Given instruction:
Pick out each line of the rows below that contains the word "Select", treating uppercase and lowercase letters as different.

Data supplied:

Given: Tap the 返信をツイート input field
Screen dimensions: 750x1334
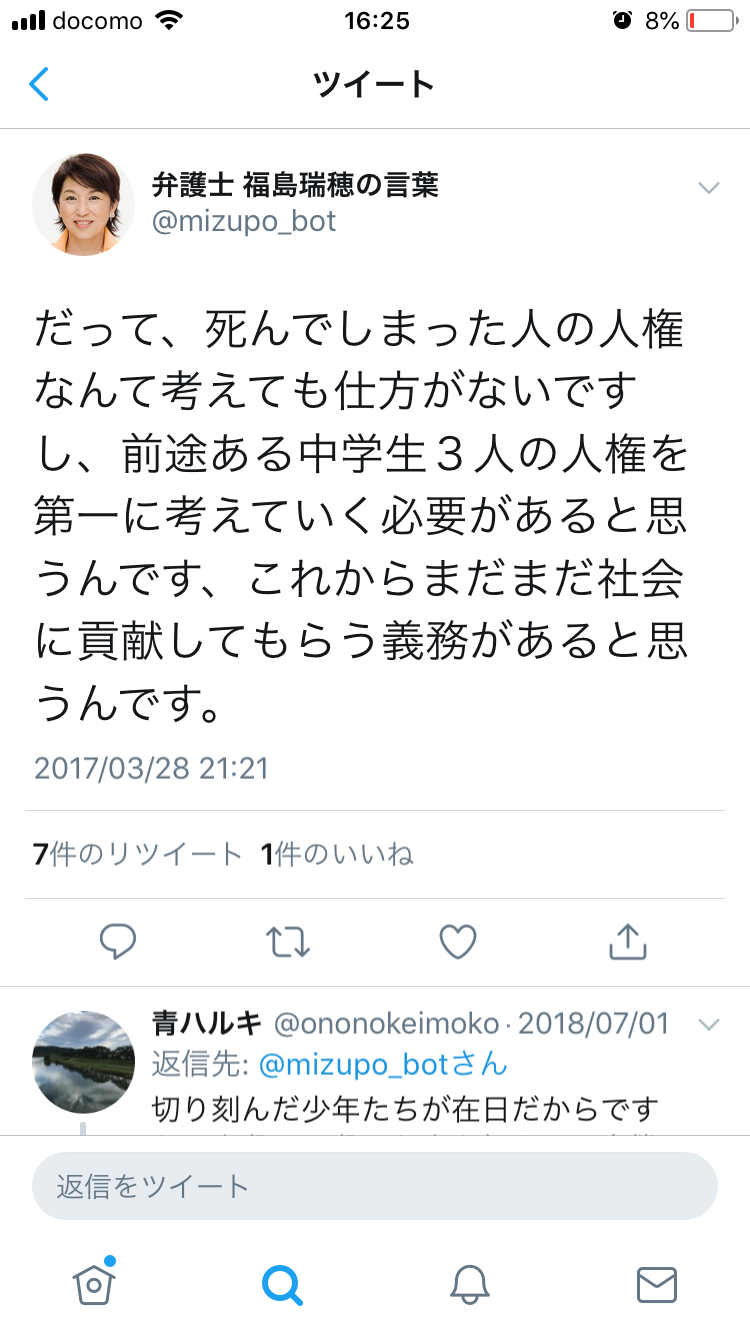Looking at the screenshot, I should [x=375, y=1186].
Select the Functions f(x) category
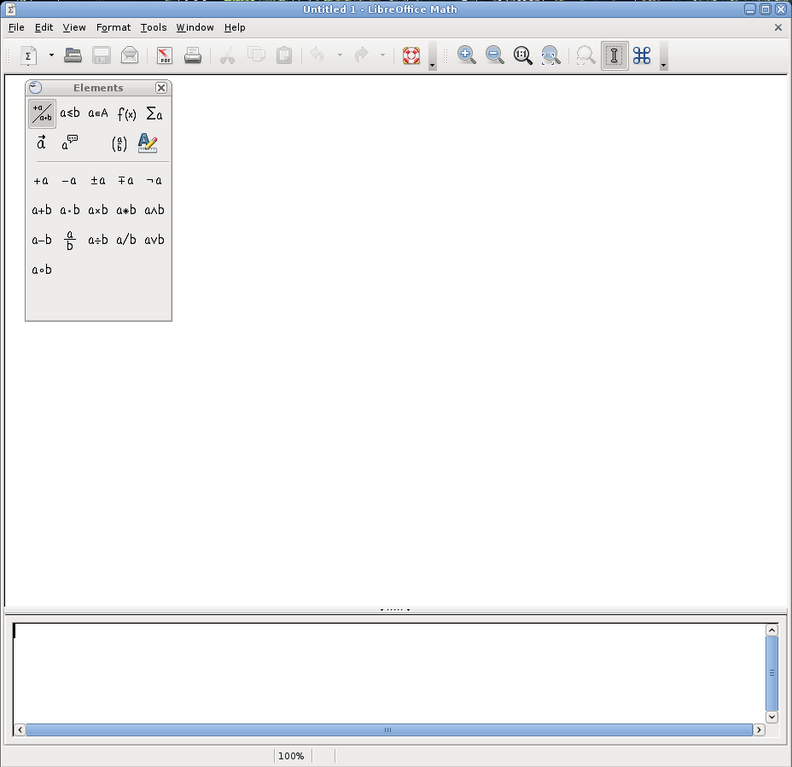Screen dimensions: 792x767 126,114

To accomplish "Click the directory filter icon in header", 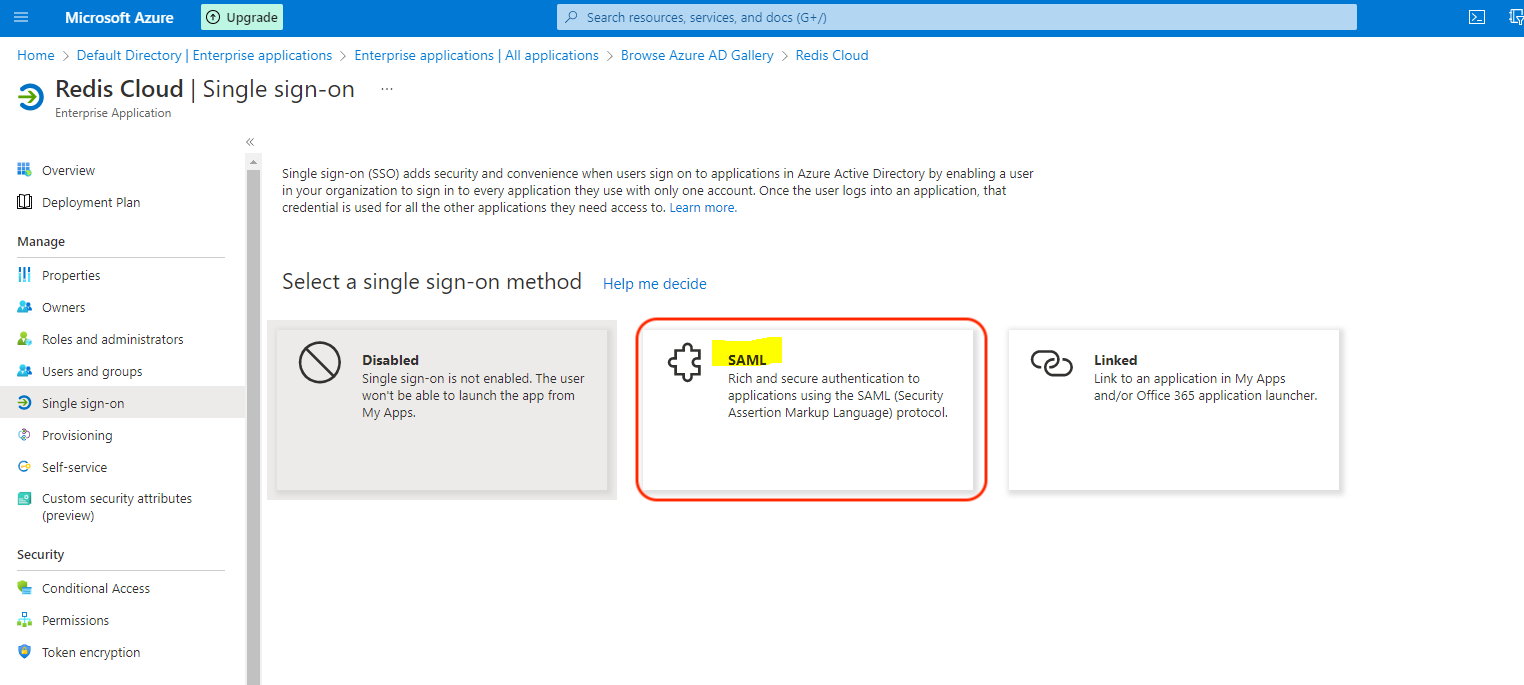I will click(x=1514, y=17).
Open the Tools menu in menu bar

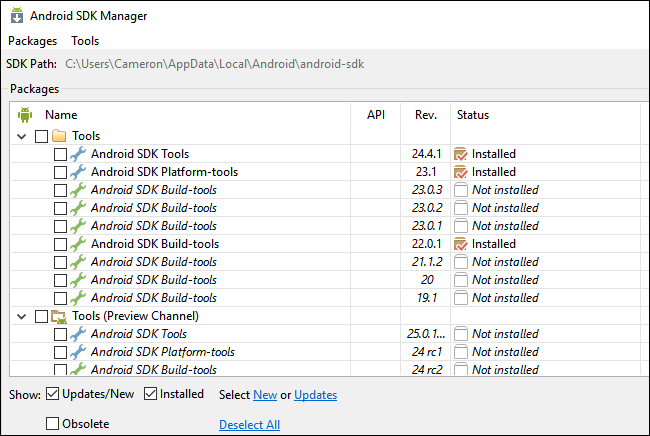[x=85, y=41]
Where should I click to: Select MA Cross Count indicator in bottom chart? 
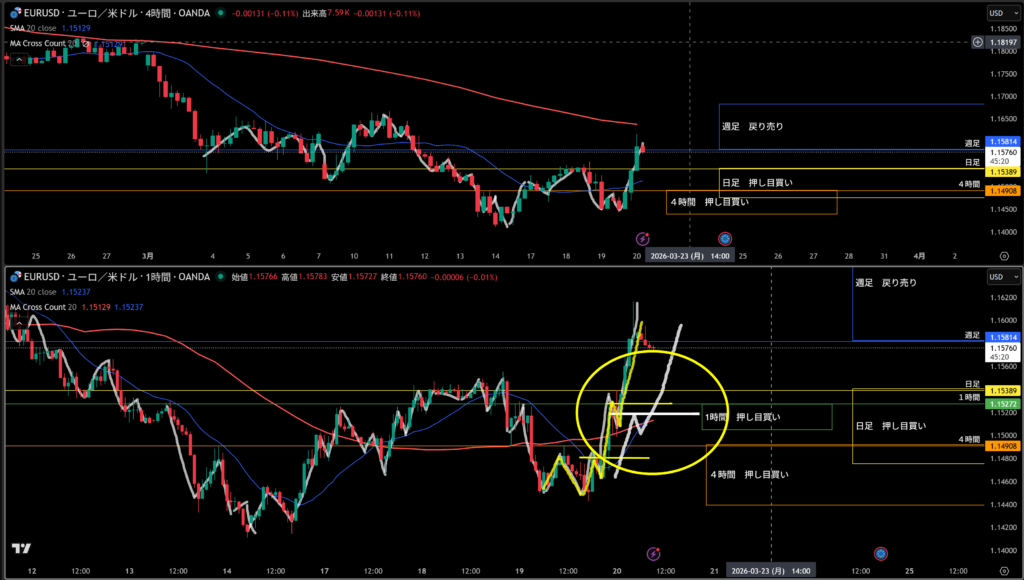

Full output:
Select the Functions f(x) category
Where should I click to: Select MA Cross Count indicator in bottom chart? 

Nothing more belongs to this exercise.